From the entries below, tally the lines with "target" in them and reply with that figure only.

**THE RECORDS**
>>>>>
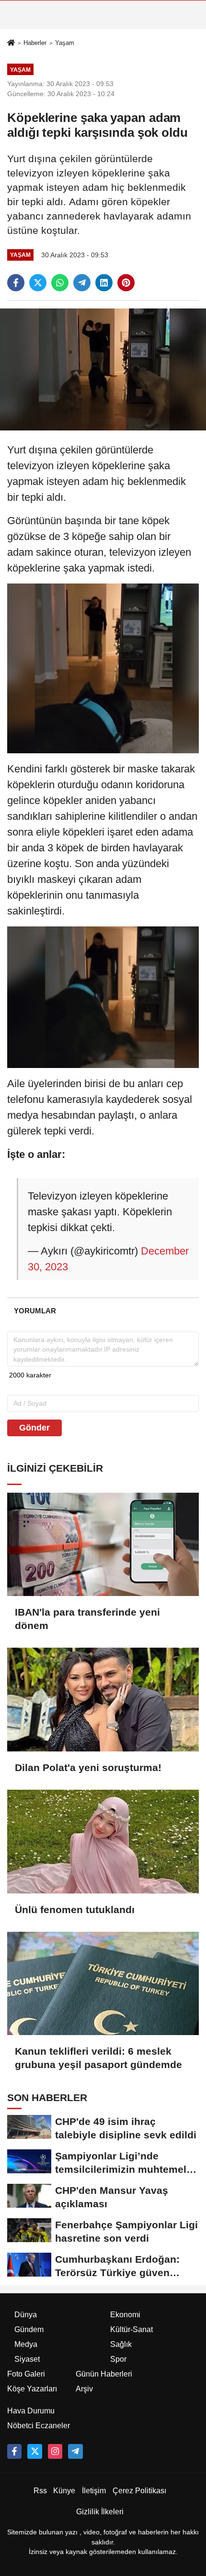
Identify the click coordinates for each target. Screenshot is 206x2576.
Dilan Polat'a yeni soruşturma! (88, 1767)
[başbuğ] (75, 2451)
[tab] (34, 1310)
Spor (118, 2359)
<<<<<
>>>>>
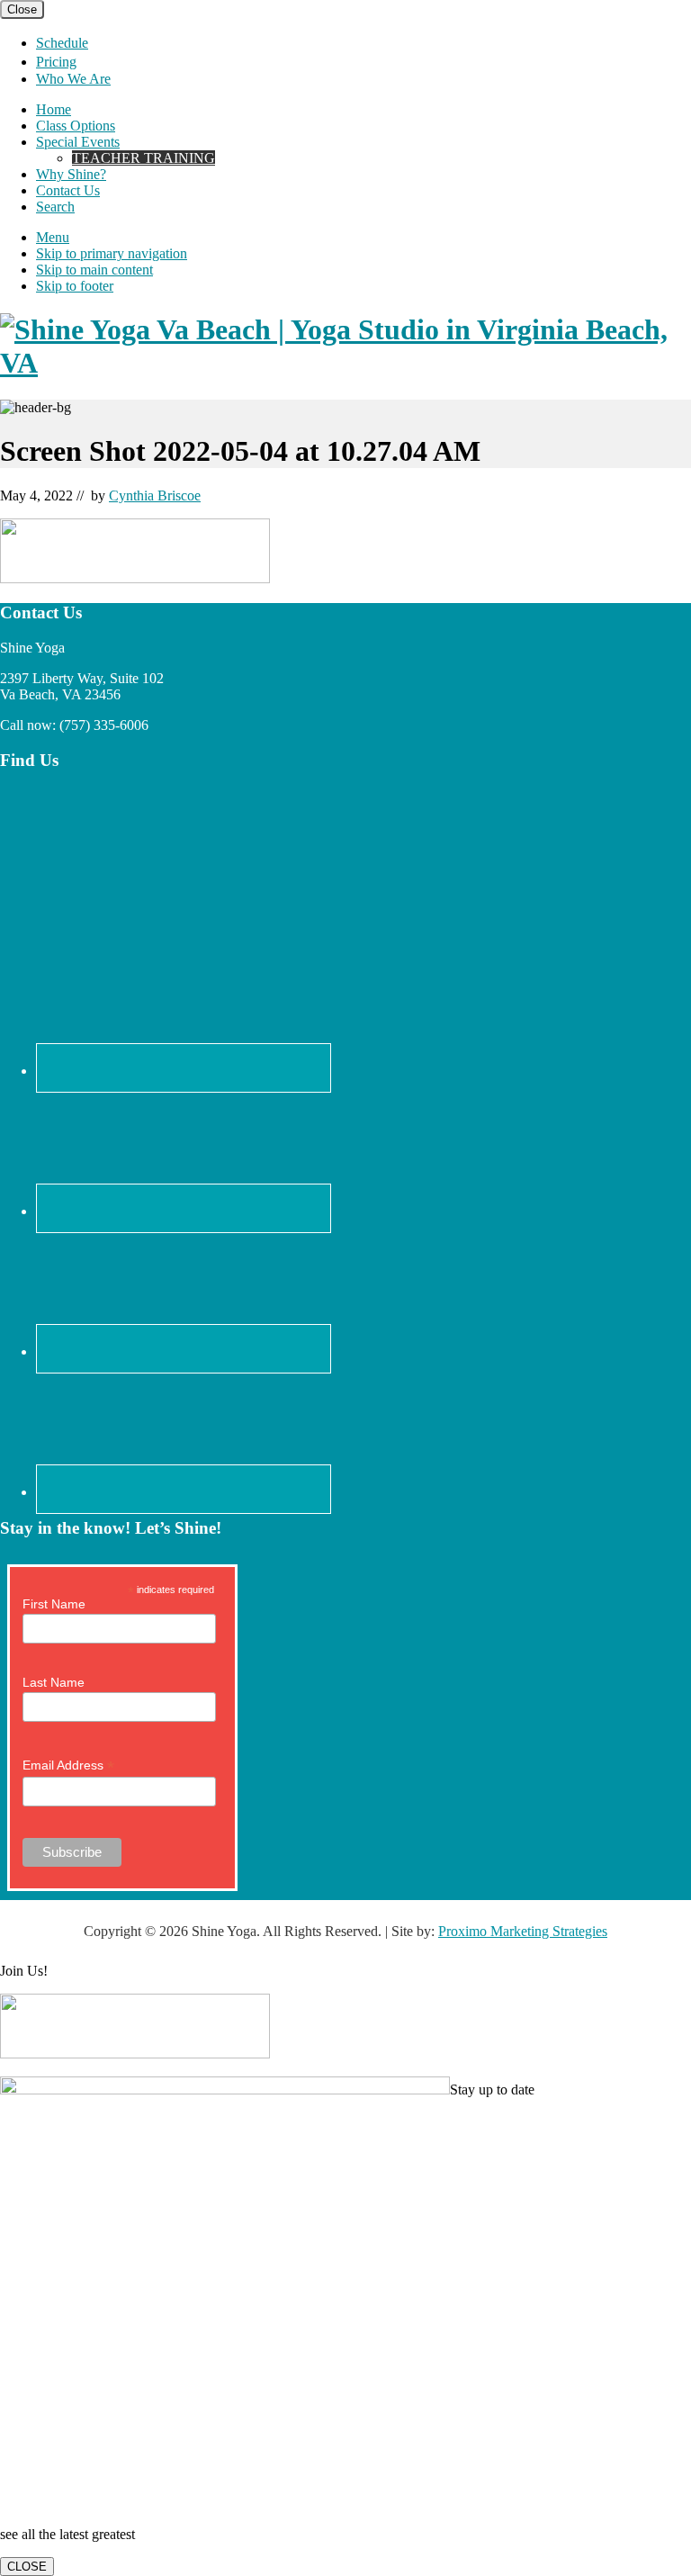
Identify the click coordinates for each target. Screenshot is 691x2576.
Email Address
<<<<<
**SOLVED PROBLEM**
2